Cuando leí el correo electrónico de Juan por primera vez y me enteré de lo que había sucedido, me embargó un sentimiento de tal tristeza. Miré la pantalla de la computadora y releí las palabras, rehusándome a creer lo que tenía frente a mí. El trágico final de alguien a quien conocemos es siempre espantoso recuerdo de que la muerte merodea por las esquinas a toda hora.

Así, los días subsiguientes en clase fueron los de intentar acostumbrarme a ver el pupitre vacío de José. De pararme en frente de mis estudiantes, caminar por entre las filas de las sillas, con la ineludible sensación de que faltaba un alumno que jamás volvería.

Esa imagen de vacío se queda con uno. Piensas que has perdido algo, pero qué exactamente es difícil precisar, porque la persona que se ha marchado no es un pariente, ni compañero, ni amigo. Esa persona es un estudiante, y como tal, hay una dinámica diferente.

Trato de ser no sólo educador para mis estudiantes sino mentor también. Puede que no digan mucho en clase sobre el mundo que habitan una vez dejan mi salón, pero en lo que escriben, en sus ensayos, abren puertas que revelan desde lo mundano hasta lo sublime.

Comparten historias, algunas graciosas, otras tristes. De todo tipo. Se revelan no sólo a mí, sino, lo que es más importante, a ellos mismos. Quizás es la primera vez que ponen sus sentimientos en papel. En sus páginas es común palpar frustraciones, inseguridades, temores. La muerte también aparece en ocasiones.

Respeto lo que escriben, y no juzgo sus vidas. No les doy nota por cómo se comportan en su diario vivir, sino por cómo lo cuentan en sus ensayos y tareas. A veces escribo comentarios dejándoles saber que estoy ahí para ayudarlos si me necesitan. O que hay otros recursos. Ellos me pagan con su confianza.

José no estuvo el suficiente tiempo en mi clase como para yo saber qué tipo de vida tenía fuera del salón. Pero, como con cualquiera de mis estudiantes, sentí cierta responsabilidad hacia él. Cuando mis alumnos triunfan, como sucedió con una que ganó un certamen con un ensayo en el que habíamos trabajado, me llenan de orgullo y alegría sus logros. Porque, de cierta forma, su éxito es el mío también. No hay nada más grato que verlos salir adelante.
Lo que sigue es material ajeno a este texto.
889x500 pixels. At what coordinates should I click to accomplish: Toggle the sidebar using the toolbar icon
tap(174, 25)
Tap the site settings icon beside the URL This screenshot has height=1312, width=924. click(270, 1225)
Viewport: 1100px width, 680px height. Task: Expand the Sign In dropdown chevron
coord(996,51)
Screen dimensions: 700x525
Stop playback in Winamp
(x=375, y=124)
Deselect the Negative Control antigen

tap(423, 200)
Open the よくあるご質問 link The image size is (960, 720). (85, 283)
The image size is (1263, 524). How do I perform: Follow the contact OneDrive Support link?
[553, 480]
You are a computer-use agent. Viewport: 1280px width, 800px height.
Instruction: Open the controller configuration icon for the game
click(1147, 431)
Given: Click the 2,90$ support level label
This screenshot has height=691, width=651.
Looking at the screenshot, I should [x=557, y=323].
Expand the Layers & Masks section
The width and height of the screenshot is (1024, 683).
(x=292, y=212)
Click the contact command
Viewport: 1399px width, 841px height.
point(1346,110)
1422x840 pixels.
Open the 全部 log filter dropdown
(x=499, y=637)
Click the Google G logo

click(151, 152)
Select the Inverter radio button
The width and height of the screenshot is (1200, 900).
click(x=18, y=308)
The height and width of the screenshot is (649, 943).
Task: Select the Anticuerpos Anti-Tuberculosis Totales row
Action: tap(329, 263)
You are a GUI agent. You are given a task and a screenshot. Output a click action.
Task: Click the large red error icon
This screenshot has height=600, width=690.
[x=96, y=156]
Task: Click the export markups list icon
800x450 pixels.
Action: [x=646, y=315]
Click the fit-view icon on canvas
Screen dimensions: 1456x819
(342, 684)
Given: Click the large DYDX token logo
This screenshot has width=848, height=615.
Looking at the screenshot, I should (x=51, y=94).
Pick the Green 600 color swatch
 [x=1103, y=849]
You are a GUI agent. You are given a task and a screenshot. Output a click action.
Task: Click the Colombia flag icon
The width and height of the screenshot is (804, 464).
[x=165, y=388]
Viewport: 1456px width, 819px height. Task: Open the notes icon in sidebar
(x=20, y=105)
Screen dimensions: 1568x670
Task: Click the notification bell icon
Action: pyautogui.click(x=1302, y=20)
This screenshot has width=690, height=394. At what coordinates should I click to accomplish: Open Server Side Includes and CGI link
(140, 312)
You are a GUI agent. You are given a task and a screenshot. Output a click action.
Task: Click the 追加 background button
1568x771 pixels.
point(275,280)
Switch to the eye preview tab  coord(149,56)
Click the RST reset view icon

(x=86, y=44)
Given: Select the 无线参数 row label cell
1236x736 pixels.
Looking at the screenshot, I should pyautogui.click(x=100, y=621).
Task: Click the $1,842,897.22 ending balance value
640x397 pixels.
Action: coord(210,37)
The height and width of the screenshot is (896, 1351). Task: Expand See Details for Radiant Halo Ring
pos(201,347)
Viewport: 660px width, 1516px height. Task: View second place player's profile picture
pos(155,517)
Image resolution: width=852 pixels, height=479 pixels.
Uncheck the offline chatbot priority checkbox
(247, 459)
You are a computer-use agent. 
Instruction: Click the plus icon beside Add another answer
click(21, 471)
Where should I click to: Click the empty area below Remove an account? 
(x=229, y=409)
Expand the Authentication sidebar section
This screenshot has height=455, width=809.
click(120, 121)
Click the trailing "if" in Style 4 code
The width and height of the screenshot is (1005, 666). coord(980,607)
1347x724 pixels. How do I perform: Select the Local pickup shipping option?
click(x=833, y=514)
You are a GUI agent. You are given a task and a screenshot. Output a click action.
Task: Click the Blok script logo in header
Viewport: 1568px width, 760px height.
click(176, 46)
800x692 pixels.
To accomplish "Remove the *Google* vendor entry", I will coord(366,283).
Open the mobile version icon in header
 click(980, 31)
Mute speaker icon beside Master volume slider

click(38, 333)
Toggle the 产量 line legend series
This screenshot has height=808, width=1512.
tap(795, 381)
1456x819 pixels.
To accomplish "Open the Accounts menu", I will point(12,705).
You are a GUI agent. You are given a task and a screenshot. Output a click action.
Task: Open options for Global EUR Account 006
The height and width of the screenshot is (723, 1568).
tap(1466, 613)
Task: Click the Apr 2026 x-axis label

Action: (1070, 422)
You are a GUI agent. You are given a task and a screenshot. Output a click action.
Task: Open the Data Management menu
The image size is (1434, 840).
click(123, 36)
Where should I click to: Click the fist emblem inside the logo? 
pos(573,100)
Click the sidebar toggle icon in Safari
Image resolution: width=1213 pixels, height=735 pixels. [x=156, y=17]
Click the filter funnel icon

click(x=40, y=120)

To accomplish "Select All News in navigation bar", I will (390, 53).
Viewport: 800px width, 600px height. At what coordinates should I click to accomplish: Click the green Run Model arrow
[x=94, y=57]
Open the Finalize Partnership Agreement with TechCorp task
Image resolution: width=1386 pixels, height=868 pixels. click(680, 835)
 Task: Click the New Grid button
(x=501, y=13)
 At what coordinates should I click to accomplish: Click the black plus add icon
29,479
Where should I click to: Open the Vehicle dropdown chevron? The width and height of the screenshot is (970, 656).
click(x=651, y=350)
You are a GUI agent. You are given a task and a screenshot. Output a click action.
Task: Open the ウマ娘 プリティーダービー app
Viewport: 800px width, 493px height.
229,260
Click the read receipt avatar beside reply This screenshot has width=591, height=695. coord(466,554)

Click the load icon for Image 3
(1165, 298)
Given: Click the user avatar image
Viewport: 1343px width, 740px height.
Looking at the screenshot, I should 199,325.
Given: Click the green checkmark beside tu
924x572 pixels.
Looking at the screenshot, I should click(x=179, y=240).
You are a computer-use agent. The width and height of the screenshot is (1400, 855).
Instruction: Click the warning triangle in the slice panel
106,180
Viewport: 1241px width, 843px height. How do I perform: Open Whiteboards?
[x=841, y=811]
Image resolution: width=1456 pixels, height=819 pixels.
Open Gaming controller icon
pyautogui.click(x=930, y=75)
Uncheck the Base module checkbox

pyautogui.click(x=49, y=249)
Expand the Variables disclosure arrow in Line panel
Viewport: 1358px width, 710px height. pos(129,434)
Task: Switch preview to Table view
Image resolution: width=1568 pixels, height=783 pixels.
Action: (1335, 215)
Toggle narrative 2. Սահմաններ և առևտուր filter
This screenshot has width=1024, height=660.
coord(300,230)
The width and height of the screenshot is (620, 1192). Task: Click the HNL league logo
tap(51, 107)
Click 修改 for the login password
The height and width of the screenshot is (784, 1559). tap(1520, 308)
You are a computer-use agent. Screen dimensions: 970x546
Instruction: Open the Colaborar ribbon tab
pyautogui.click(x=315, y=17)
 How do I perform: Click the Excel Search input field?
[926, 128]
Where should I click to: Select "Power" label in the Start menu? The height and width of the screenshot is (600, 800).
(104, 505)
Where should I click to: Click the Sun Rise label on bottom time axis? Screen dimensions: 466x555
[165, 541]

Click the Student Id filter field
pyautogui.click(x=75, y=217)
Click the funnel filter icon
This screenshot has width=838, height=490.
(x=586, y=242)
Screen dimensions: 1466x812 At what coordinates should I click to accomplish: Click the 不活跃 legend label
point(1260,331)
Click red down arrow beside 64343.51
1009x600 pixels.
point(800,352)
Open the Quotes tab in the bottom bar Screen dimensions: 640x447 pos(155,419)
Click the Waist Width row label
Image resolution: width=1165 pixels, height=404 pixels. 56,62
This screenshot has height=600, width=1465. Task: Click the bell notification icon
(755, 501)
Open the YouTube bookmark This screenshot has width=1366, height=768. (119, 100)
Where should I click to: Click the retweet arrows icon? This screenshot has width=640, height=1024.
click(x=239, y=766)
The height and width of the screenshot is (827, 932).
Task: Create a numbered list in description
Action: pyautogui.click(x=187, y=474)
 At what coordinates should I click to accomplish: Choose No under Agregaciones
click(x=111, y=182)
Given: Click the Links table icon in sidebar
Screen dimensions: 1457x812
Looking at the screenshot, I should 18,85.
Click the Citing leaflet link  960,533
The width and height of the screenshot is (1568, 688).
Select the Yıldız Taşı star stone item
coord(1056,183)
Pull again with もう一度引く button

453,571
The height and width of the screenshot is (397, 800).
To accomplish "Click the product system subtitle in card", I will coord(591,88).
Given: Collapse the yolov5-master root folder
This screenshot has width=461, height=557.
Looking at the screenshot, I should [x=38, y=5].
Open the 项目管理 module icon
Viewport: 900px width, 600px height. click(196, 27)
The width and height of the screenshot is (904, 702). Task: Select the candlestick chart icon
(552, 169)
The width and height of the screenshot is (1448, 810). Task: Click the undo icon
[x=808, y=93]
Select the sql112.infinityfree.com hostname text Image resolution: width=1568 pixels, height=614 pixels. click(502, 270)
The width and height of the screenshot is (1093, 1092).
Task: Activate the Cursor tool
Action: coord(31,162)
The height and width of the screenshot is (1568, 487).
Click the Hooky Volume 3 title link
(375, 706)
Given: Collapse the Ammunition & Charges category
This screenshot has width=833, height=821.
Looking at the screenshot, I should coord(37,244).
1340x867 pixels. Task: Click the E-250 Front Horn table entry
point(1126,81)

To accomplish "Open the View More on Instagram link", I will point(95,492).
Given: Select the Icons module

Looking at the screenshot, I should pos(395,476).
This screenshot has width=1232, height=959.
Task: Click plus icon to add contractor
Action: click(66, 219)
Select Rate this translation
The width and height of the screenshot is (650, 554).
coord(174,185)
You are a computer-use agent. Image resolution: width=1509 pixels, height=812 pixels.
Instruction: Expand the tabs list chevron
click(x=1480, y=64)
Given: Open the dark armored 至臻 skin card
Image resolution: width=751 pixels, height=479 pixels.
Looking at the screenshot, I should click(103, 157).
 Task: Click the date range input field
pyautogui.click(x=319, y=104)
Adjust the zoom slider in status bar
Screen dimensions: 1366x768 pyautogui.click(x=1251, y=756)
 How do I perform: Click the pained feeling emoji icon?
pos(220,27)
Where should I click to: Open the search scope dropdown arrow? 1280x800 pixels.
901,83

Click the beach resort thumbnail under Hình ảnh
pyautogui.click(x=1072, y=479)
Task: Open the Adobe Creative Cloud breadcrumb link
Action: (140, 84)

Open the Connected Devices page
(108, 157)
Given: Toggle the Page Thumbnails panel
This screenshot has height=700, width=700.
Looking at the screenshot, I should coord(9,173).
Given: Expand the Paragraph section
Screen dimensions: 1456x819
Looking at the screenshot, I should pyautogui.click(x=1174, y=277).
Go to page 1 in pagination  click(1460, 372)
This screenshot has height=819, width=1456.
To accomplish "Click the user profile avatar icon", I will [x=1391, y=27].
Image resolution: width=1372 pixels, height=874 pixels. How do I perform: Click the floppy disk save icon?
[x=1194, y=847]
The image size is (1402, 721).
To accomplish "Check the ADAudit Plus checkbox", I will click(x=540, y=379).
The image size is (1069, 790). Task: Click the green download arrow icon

Todavía hoy recuerdo a quien fuera mi primera maestra de kindergarten en Puerto Rico. Era una educadora cubana, la Sra. Laura Pérez, que quería a todos sus estudiantes como si fueran hijos de ella.

“Mísis Pérez” hizo que ese primer año escolar fuera memorable para mí. Nos consolaba cuando lo necesitábamos, nos ayudaba a distinguir entre lo correcto y lo incorrecto, y para muchos, estoy seguro, terminó siendo la madre que nunca tuvieron.

La mayoría de mis maestros, afortunadamente puedo decir, han sido así. Personas muy especiales.

Yo también quiero que mis alumnos se lleven buenos recuerdos de sus años de estudio. Aunque a veces, como con la vida misma, eso está fuera del control de uno.

A mis estudiantes en la clase de José les comuniqué sobre su fallecimiento. Firmamos una carta de condolencias para la familia. Notifiqué al periódico de la escuela. Tuve contacto con un hermano de él. Y seguimos adelante.

Pero fue difícil.

Sí, fue difícil no pensar en que allá afuera, lejos del aula, quedaba una familia devastada, se había perdido un hijo para siempre, y una promesa permanecería incumplida.

Mientras que en el salón, había una silla vacía más y una patineta menos. Y nada que yo pudiera haber hecho al respecto.